Blog Post

Microsoft Defender for Endpoint Blog
3 MIN READ

Download quarantined files now Generally Available

JuliHooper's avatar
JuliHooper
Icon for Microsoft rankMicrosoft
Jul 26, 2021

During a threat investigation, time is of the essence. Being able to move quickly and get the information needed to assess the situation can dramatically help to reduce the time to remediation and limit the scope of an attack.  

 

Today, we are excited to offer a new feature that gives security teams the ability to download quarantined files and expands the scope of sample submission to include files that are quarantined on your endpoints. This feature will help Security Admins and SecOps more efficiently investigate threats as they’ll be able to download a quarantined file directly without needing to get end users involved – helping to save critical minutes, if not hours during an investigation.  

 

The download quarantine files feature will be turned on by default in Microsoft 365 Defender. 

Files that have been quarantined by Microsoft Defender Antivirus or your security team will be saved in a compliant way according to your sample submission configurations. Your security team can then download the files directly from the file’s detail page via the Download file button.  

 

 

1 Screenshot of Microsoft 365 Defender showing a file page with the ”Download file” option available. 

 

The file will be saved in your Downloads folder: 

 

2 Screenshot of file explorer showing a password protected zip file that has been downloaded from quarantine. 

 

If you want to find a specific quarantined file, there are a few places in Microsoft 365 Defender you can look: 

  • Alerts - select the corresponding links from the “Description” or “Details” in the Artifact timeline 
  • Search box - select File from the drop–down menu, and then enter the file name 

Collecting quarantined files 

Users might be prompted to provide consent before the quarantined file is collected, depending on your sample submission configuration. If sample submission is turned off or the end user declines to share the file, the file will not be collected. A quarantined file will only be collected once per organization. 

Requirements 

  • Sample submission is turned on 
  • Devices have Windows 10 version 1703 or later, or Windows server 2016 or 2019 

 

This feature is available to customers in public preview. If you have not yet opted in, we encourage you to turn on preview features so that you can try this out today. 

 

Turning off the download quarantined file setting 

Having this setting turned on can help security teams examine potentially bad files and investigate incidents quickly and in a less risky way. However, if you need to turn this setting off, go to Settings Endpoints > Advanced features and toggle “Download quarantined files” Off. See Configure advanced features in Microsoft Defender for Endpoint | Microsoft Docs. 

 

 

 3 Screenshot of Microsoft 365 Defender showing the Advanced features page and the Download quarantined files button on the right 

 

We’re excited to offer you this new feature and look forward to your feedback, let us know what you think in the comments or through the portal! 

 

Microsoft Defender for Endpoint is an industry leading, cloud powered endpoint security solution offering endpoint protection, endpoint detection and response, vulnerability management, and mobile threat defense. With our solution, threats are no match. If you are not yet taking advantage of Microsoft’s unrivaled threat optics and proven capabilities, sign up for a free Microsoft Defender for Endpoint trial today.  

 

The Microsoft Defender for Endpoint team 

Updated Oct 19, 2021
Version 4.0
  • ryan_oleary's avatar
    ryan_oleary
    Copper Contributor

    Hi JuliHooper 

     

    Any ideas on why we are getting the following error?.
    File was observed in last 30days and allows Windows Devices are version 22H2 which is newer than the windows 10 creators update

     

  • wlawn001's avatar
    wlawn001
    Copper Contributor

    Hi Juli, thanks for the update.  I do see that the feature is now enabled in our console.  We would rather see Microsoft deploy new preview features like this in a disabled state where possible.  This would allow us to deploy these changes in a more controlled manner.

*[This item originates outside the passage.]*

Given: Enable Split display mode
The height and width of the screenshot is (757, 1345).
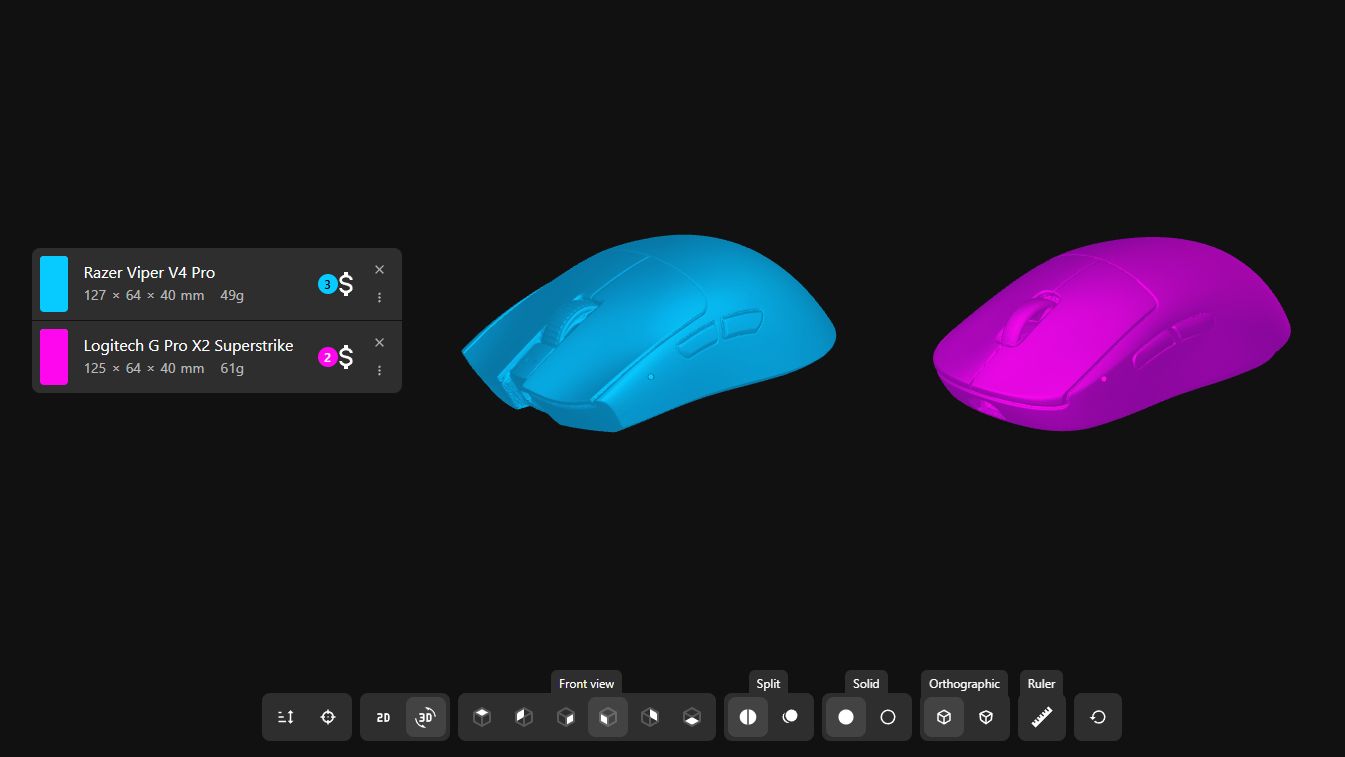Looking at the screenshot, I should coord(748,717).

  • Hi wlawn001 thanks for your comment.  We have determined that there is an issue with the feature being turned on by default and we are hoping to have a solution coming out soon.  Please note: This bug does not affect the functionality of the feature in any way.  We apologize for the inconvenience.  

     

    Follow up: The issue causing the feature to not be turned on by default has been addressed.  

  • wlawn001's avatar
    wlawn001
    Copper Contributor

    Your article states that the download quarantine files feature will be turned on by default.  It just hit our console and it is turned off.